November 1, 2010
Two years ago, my hubby and I hosted the first Thanksgiving in our home. We had some family members over, and I decided that I wanted to make a gingerbread centerpiece. I usually don’t see any gingerbread houses until people start getting ready for Christmas, but I thought the golden brown color of the gingerbread really lent itself to the Thanksgiving color scheme. Up until that time, I had only pieced together those gingerbread house kits that you can pick up from various grocery and craft stores, but that year, I decided to start from scratch. And, instead of a house, I went with a gingerbread church. It was Thanksgiving after all!
To begin with, choose a sturdy piece of cardboard on which to build your structure. Cover it with aluminum foil.
**Optional: If you intend to illuminate your structure, cut out a hole in the base through which to insert a tea light.
Come up with a design for your church. If you don’t want to get that creative, do a little googling. There are tons of gingerbread house designs out there.
Create and print templates for all of the pieces required to build your structure. Once you have them printed, cut them out.
Make up a batch of gingerbread cookie dough. Roll out the dough onto parchment paper, and lay your template pieces on top. Using a butter knife, cut out all of the pieces you will need to construct your structure.
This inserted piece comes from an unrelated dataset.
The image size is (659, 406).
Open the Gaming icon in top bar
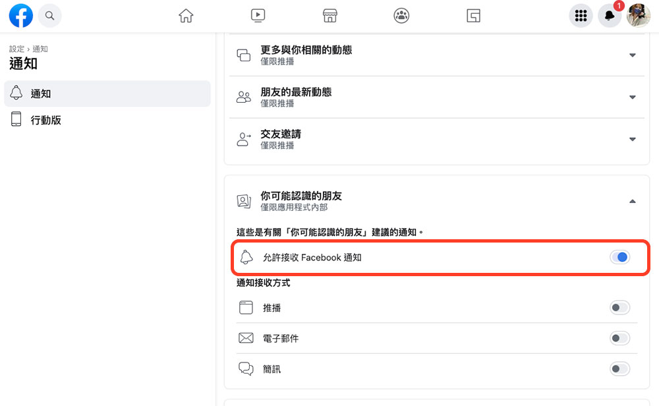(473, 16)
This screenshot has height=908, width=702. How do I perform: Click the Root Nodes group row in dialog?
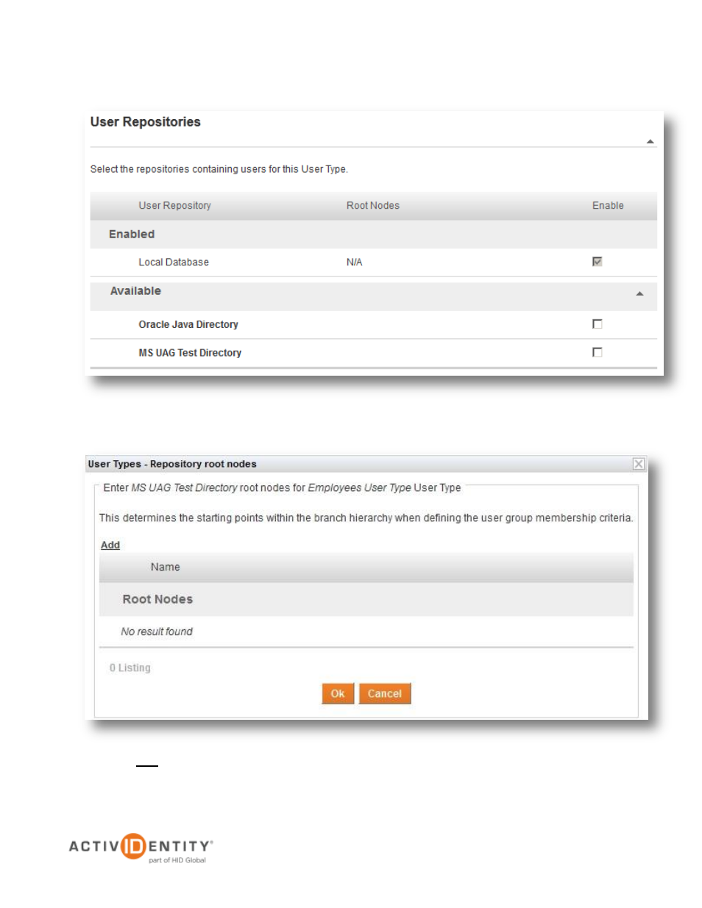(x=366, y=599)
Leave the pieces where they are on the parchment and remove the excess. Transfer the parchment to a baking sheet, and bake your pieces. Depending on the size of your structure, you will probably have to bake in batches.
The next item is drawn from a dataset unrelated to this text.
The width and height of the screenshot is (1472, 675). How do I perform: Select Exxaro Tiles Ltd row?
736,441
If you don’t have a gingerbread recipe already, there are plenty of them online. I found one that was intended specifically for gingerbread construction (not edible). It was very sturdy, and had a nice color.
**Optional: Since this church was a centerpiece, I wanted to give it “stained glass windows” that could be illuminated from the inside with a tea light. These were made by crushing butterscotch and cinnamon candies and sprinkling them into the window cut-outs before baking.
Once all of your pieces have cooled completely, assemble your structure using liberal amounts of royal icing. (Just like with the gingerbread, I found a non edible icing recipe online that is specifically for gluing together gingerbread houses.) Begin with the walls, and once they have set, move to the roof. Apply the icing to the inside and outside of your joints. You may need to brace your walls while you are waiting for the icing to harden.
For this particular project, I went with pretzels, Reese’s Pieces, candy corn, cinnamon and butterscotch hard candies, red gumdrops, and those white crunchy peanut butter bar candies. I stacked toasted coconut covered jumbo marshmallows in the front yard as haystacks, and used cinnamon toast crunch squares as shingles. The fence was constructed with pretzel sticks. As a last minute thought, I assembled a little Thanksgiving turkey with a red gumdrop body and candy corn feathers that were stabilized with a twisty pretzel. All in all, I think it came out great!
I hope that gives you a jumping-off point to get started on your gingerbread house this year!
Just as a side note, while this gingerbread church did manage to survive until Thanksgiving, it didn’t last much longer after that. A rodent of some sort discovered it shortly after, and we awoke in the morning to find one of the back corners of the roof nibbled completely off! I had thought of possibly spraying a few coats of clear acrylic over it to seal everything really well so that I could use it for years to come. When I make another one, I will most definitely do that.